SINGAPORE - Just hours before the start of the closing ceremony for the SEA Games at the Singapore Sports Hub in June last year, a CCTV expert hacked into the police security system and sabotaged it, a district court heard.
The police feeds from nearly 30 closed-circuit television (CCTV) cameras inside and outside the stadium were disrupted.
The engineer, skilled in CCTV technology, carried out the sabotage with a laptop from a nearby carpark.
Daniel Tan Khoon Guan, 59, was angry over alleged non-payments by ST Electronics (Info-Comm Systems) which had been tasked to set up the CCTV security system.
Tan, who is the owner and engineering director of Serron Technology which specialises in CCTV technology, wanted to get back at his former business partner. The two firms had initially collaborated on the CCTV project for the biennial South-east Asian sports events.
On Tuesday (Aug 16), Tan was sentenced to eight months' jail after he pleaded guilty to 10 out of 53 charges under the Computer Misuse and Cybersecurity Act. The remaining counts were taken into account in sentencing.
The court heard that Serron was supposed to provide technical support to ST Electronics (Info-Comm Systems) for the SEA Games, which was held from June 5 to 16. But Serron later withdrew its support due to business disagreements.
Tan was also angry with ST Electronics over alleged non-payments for previous projects in which the two firms had collaborated on.
"(Tan) then formed the intention to get back at ST Electronics, and set out to commit the offences in order to disrupt the CCTV feed for the SEA Games 2015 project undertaken by ST," Deputy Public Prosecutor (DPP) Sheryl Janet George told the court.
He also planned for the crimes to occur shortly before the SEA Games' closing ceremony, so that ST Electronics would have an emergency situation to deal with, she said.
Tan drove to the Singapore Indoor Stadium at about 10.15pm on June 15 last year and parked his car just outside the stadium's carpark.
He then used a software tool on his laptop to scan the event's CCTV system, before gaining full access to all the police CCTV cameras in the Singapore Sports Hub area.
Because he had worked on the project earlier, Tan knew the IP addresses, usernames and passwords used for the CCTV system.
Between 10.15pm and 12.20am, Tan gained access to 29 CCTV cameras and changed the settings for 15 of them.
He also gained entry to six access points of the CCTV system and changed the passwords of three of them.
As a result of his crimes, the police's CCTV feed of the Sports Hub area was disrupted and technicians worked urgently in the early hours of the morning to bring the system back online.
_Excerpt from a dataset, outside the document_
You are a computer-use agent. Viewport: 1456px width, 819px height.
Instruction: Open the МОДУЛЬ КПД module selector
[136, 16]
The SEA Games' closing ceremony was scheduled to begin at 8pm on June 16 and it was a major regional event.
Said DPP George: "Had he acted any closer to the time of the closing ceremony, the police may not have been able to recover function to the affected CCTV cameras in time to ensure that there was full security coverage at the closing ceremony."
She added: "(Tan) deliberately chose a high-profile international event at which to perpetrate his offences, in a bid to get attention and make a point to a business rival... the court must show that such conduct cannot and will not be tolerated, because of the risks posed to public safety and security."
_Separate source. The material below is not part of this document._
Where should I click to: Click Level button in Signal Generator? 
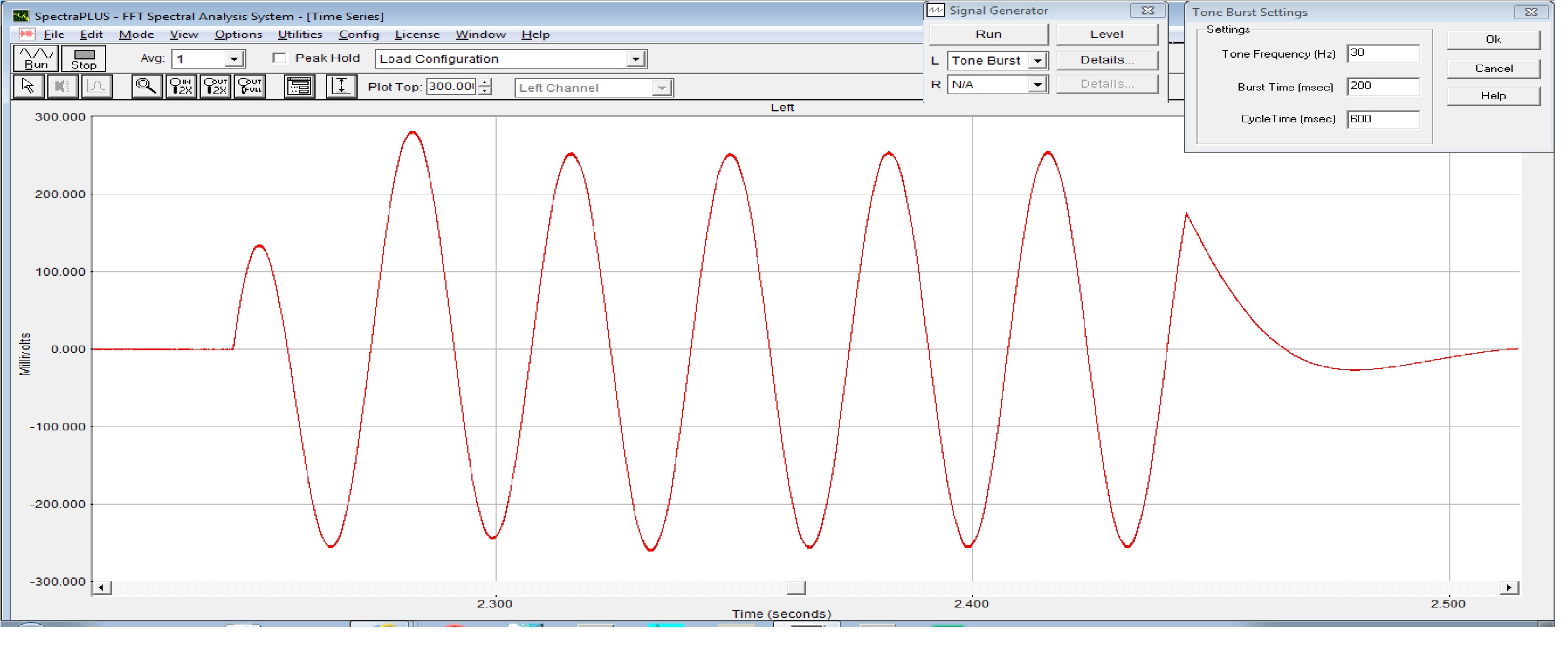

The DPP asked that he be jailed between eight months and a year.
In mitigation, defence lawyer Ignatius Joseph pointed to Tan's record of public service and asked for a short jail term.
In sentencing, District Judge Low Wee Ping took into account Tan's contributions to society.
Tan, a former Air Force major, was a principal engineering officer with the RSAF's Unmanned Aerial Vehicle Command. He also took part in a successful hostage rescue mission in the jungles of Timor Leste in the early 1990s.
Tan, who is out on $10,000 bail, will start serving his sentence on Sept 13.